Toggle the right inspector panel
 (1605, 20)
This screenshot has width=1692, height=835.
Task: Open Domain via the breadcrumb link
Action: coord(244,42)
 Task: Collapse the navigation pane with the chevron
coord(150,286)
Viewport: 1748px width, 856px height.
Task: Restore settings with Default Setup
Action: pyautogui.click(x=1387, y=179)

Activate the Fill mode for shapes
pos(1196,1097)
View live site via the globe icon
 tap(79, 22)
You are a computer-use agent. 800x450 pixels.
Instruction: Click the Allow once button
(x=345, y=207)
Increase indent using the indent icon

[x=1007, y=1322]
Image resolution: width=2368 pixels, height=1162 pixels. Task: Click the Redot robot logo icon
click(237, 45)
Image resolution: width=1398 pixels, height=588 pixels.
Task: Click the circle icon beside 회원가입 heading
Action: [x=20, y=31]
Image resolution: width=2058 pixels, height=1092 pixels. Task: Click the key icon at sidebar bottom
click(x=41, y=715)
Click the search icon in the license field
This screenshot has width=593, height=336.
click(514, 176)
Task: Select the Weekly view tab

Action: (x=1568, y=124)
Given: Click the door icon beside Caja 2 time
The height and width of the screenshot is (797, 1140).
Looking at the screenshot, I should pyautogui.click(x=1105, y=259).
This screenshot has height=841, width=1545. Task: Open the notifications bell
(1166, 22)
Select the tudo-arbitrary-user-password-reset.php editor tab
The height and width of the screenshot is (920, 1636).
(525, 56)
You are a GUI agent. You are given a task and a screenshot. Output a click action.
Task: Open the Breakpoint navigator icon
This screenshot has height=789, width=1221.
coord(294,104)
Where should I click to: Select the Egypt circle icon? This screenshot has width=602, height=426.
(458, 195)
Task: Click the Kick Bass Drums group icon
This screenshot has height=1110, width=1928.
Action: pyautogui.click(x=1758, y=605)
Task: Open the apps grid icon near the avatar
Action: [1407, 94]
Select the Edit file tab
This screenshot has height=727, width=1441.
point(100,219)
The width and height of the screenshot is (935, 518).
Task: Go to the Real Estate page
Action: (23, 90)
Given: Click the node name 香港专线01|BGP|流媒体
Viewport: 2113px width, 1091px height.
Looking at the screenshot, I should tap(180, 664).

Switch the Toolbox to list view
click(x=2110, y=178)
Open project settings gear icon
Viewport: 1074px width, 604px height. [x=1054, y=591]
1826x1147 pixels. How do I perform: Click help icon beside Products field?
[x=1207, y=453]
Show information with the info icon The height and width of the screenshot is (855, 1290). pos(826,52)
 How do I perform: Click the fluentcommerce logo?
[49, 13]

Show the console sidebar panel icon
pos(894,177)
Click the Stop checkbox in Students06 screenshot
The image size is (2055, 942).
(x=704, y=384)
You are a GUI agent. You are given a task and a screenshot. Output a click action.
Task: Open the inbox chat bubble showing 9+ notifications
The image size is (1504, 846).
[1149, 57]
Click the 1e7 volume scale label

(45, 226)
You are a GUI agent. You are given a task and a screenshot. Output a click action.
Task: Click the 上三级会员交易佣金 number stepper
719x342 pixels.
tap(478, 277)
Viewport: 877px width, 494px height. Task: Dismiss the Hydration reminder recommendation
+===+
The records must be reproduced in full. Nothing should differ.

_Reply_
Toggle the right inspector panel
 (1605, 20)
This screenshot has width=1692, height=835.
Task: Open Domain via the breadcrumb link
Action: coord(244,42)
 Task: Collapse the navigation pane with the chevron
coord(150,286)
Viewport: 1748px width, 856px height.
Task: Restore settings with Default Setup
Action: pyautogui.click(x=1387, y=179)

Activate the Fill mode for shapes
pos(1196,1097)
View live site via the globe icon
 tap(79, 22)
You are a computer-use agent. 800x450 pixels.
Instruction: Click the Allow once button
(x=345, y=207)
Increase indent using the indent icon

[x=1007, y=1322]
Image resolution: width=2368 pixels, height=1162 pixels. Task: Click the Redot robot logo icon
click(237, 45)
Image resolution: width=1398 pixels, height=588 pixels.
Task: Click the circle icon beside 회원가입 heading
Action: [x=20, y=31]
Image resolution: width=2058 pixels, height=1092 pixels. Task: Click the key icon at sidebar bottom
click(x=41, y=715)
Click the search icon in the license field
This screenshot has width=593, height=336.
click(514, 176)
Task: Select the Weekly view tab

Action: (x=1568, y=124)
Given: Click the door icon beside Caja 2 time
The height and width of the screenshot is (797, 1140).
Looking at the screenshot, I should pyautogui.click(x=1105, y=259).
This screenshot has height=841, width=1545. Task: Open the notifications bell
(1166, 22)
Select the tudo-arbitrary-user-password-reset.php editor tab
The height and width of the screenshot is (920, 1636).
(525, 56)
You are a GUI agent. You are given a task and a screenshot. Output a click action.
Task: Open the Breakpoint navigator icon
This screenshot has height=789, width=1221.
coord(294,104)
Where should I click to: Select the Egypt circle icon? This screenshot has width=602, height=426.
(458, 195)
Task: Click the Kick Bass Drums group icon
This screenshot has height=1110, width=1928.
Action: pyautogui.click(x=1758, y=605)
Task: Open the apps grid icon near the avatar
Action: [1407, 94]
Select the Edit file tab
This screenshot has height=727, width=1441.
point(100,219)
The width and height of the screenshot is (935, 518).
Task: Go to the Real Estate page
Action: (23, 90)
Given: Click the node name 香港专线01|BGP|流媒体
Viewport: 2113px width, 1091px height.
Looking at the screenshot, I should tap(180, 664).

Switch the Toolbox to list view
click(x=2110, y=178)
Open project settings gear icon
Viewport: 1074px width, 604px height. [x=1054, y=591]
1826x1147 pixels. How do I perform: Click help icon beside Products field?
[x=1207, y=453]
Show information with the info icon The height and width of the screenshot is (855, 1290). pos(826,52)
 How do I perform: Click the fluentcommerce logo?
[49, 13]

Show the console sidebar panel icon
pos(894,177)
Click the Stop checkbox in Students06 screenshot
The image size is (2055, 942).
(x=704, y=384)
You are a GUI agent. You are given a task and a screenshot. Output a click action.
Task: Open the inbox chat bubble showing 9+ notifications
The image size is (1504, 846).
[1149, 57]
Click the 1e7 volume scale label

(45, 226)
You are a GUI agent. You are given a task and a screenshot. Output a click action.
Task: Click the 上三级会员交易佣金 number stepper
719x342 pixels.
tap(478, 277)
Viewport: 877px width, 494px height. Task: Dismiss the Hydration reminder recommendation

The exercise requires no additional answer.